COGNAC at SemEval-2026 Task 5: LLM Ensembles for Human-Level Word Sense Plausibility Rating in Challenging Narratives
Researchers combine multiple LLMs and prompting strategies to match human judgment in semantic evaluation.
Researchers Azwad Anjum Islam and Tisa Islam Erana developed the COGNAC system for SemEval-2026 Task 5, a competition focused on rating the plausibility of word senses in challenging narratives. The task required systems to evaluate homonyms in short stories using a 5-point Likert scale, with performance measured by accuracy within one standard deviation of human judgments and Spearman Rank Correlation. The team's approach involved creating ensembles of multiple closed-source commercial LLMs (though specific models aren't named in the abstract) and testing three distinct prompting strategies: a baseline zero-shot setup, Chain-of-Thought (CoT) prompting with structured reasoning, and a novel comparative prompting method that evaluates candidate word senses simultaneously.

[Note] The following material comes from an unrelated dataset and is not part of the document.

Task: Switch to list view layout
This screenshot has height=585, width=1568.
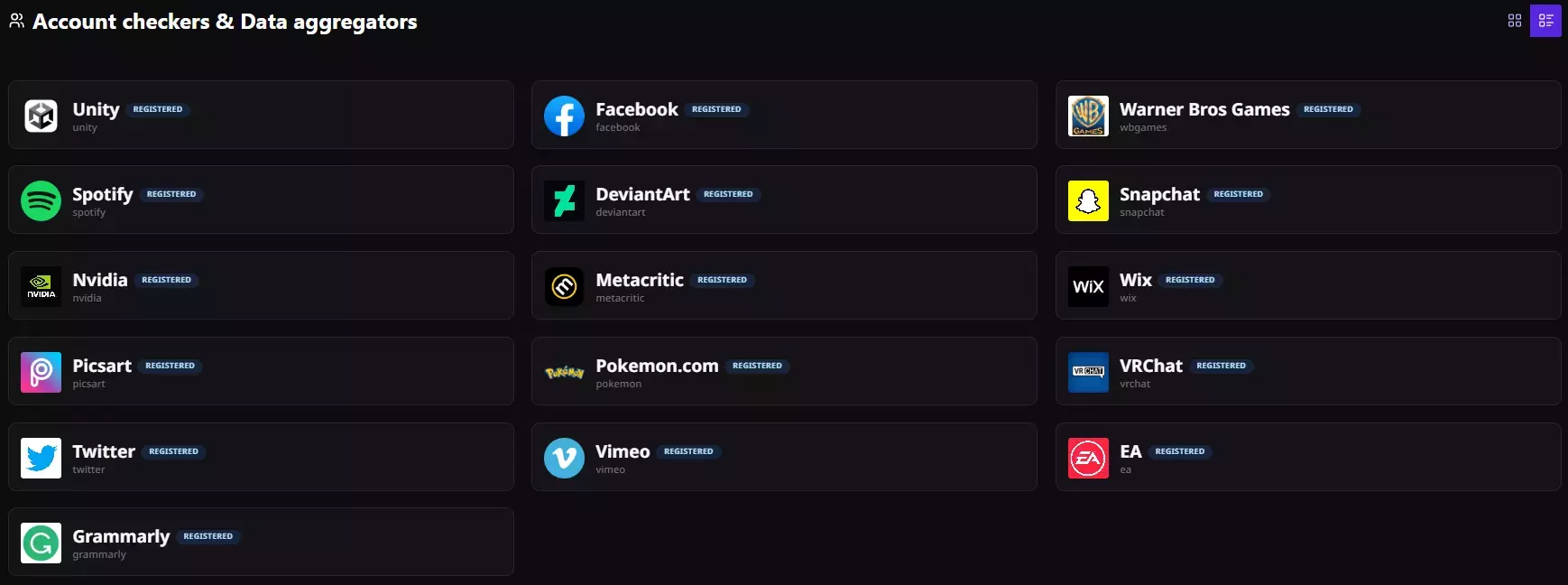Action: (1545, 21)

Their official competition system, which combined LLM ensembles across all three prompting strategies, achieved 4th place on the leaderboard with 0.88 accuracy and 0.83 Spearman's rho, for a 0.86 average score. Post-competition experiments with additional models pushed performance even higher to 0.92 accuracy and 0.85 Spearman's rho, resulting in a 0.89 average. The research revealed that comparative prompting consistently improved performance across different model families, and that model ensembling significantly enhanced alignment with mean human judgments. This suggests LLM ensembles are particularly well-suited for subjective semantic evaluation tasks where multiple human annotators might disagree, effectively capturing the nuance and variation inherent in human language understanding.
- COGNAC system placed 4th in SemEval-2026 Task 5 with 0.88 accuracy and 0.83 Spearman correlation
- Post-competition improvements reached 0.92 accuracy and 0.85 correlation using additional LLMs
- Comparative prompting and model ensembling proved most effective for handling subjective semantic tasks
Why It Matters
Demonstrates LLMs can achieve human-level performance on nuanced language understanding tasks, advancing semantic AI applications.